Scott Medjesky looks like the last person to drive 27 hours to see two guys try to cave in each other's skulls. Not the crew-cut coifed beer-guzzler who springs to mind whenever no-holds-barred fistfights enter the dinner conversation.
The slender, well-spoken 22year-old from Indiana sports a ponytail of lank brown hair with a decorative braid. And instead of a flaming skull, peeking out below his sleeve on a thin white arm is a benignly psychedelic tattoo with pretty colors.
This is a fight fan?
"I've been to every (Ultimate Fighting Championship) event since No. 9," he said.
Ultimate Fighting pits men with backgrounds in karate, wrestling and other aggressive sports to fight in a ring where there are few rules. Its appeal is the violence that has led to the sport being banned in some states.

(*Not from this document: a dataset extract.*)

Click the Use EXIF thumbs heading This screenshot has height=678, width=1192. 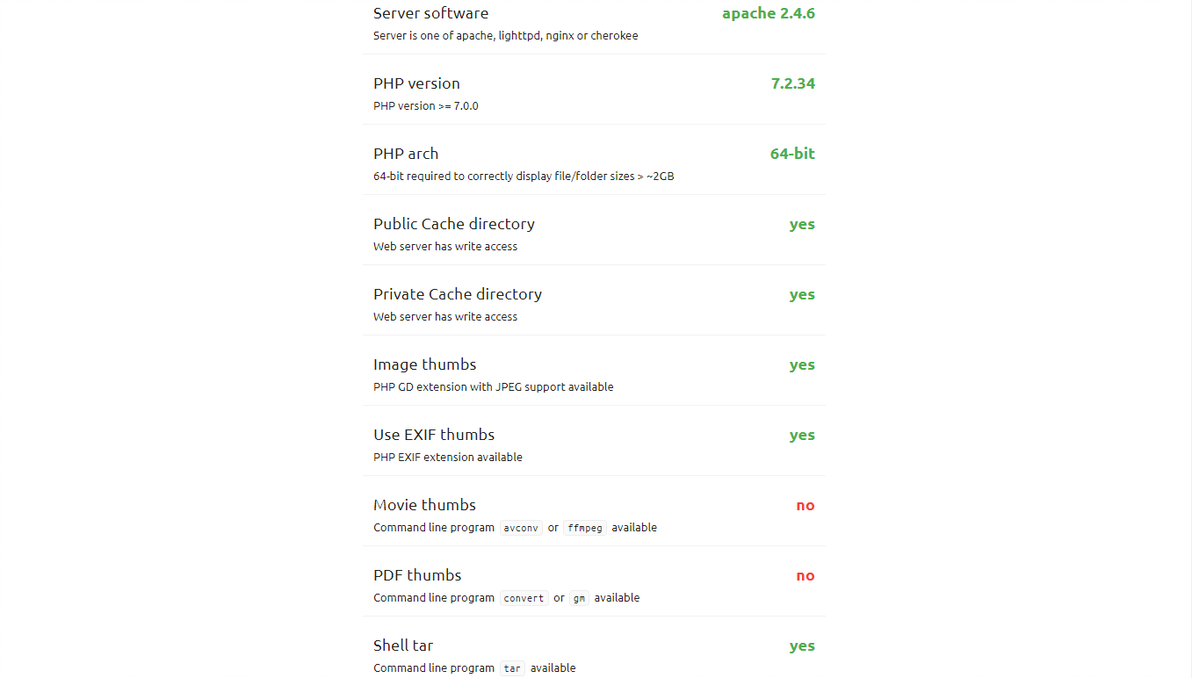coord(433,434)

Mr. Medjesky wears a collection of laminated badges around his neck to support his claims. He and six friends - a motley crew of painters, waiters and at least one hairdresser - drove from Indianapolis for Friday evening's event at Augusta-Richmond County Civic Center.
"We actually went to the one in Niagara Falls (N.Y.), but when we got there it was banned," he said.
Undeterred, he and his friends got right back into the car and headed for the alternate site in Birmingham, Ala.
"I like watching the focus of these guys," he said, as a pair of the first alternate fighters prepared for battle. "They really want to be here. The payoff isn't anything like boxing."
His eyes become as intense as the fighters' as their short match plays itself out in swift, brutal fashion.
Local favorite Jack Nilsson sits astride his Iranian opponent's back - one hand yanking on the man's black ponytail, the other delivering bonecrushing blows to the top of his head - until the referee steps in.
Total time elapsed: 1 minute, 22 seconds.
As the referee raises Mr. Nilsson's hand in victory, Mr. Medjesky - nearly as exultant as the winner - offers his sage analysis of what just happened.
"Long hair is always a bad idea," he said.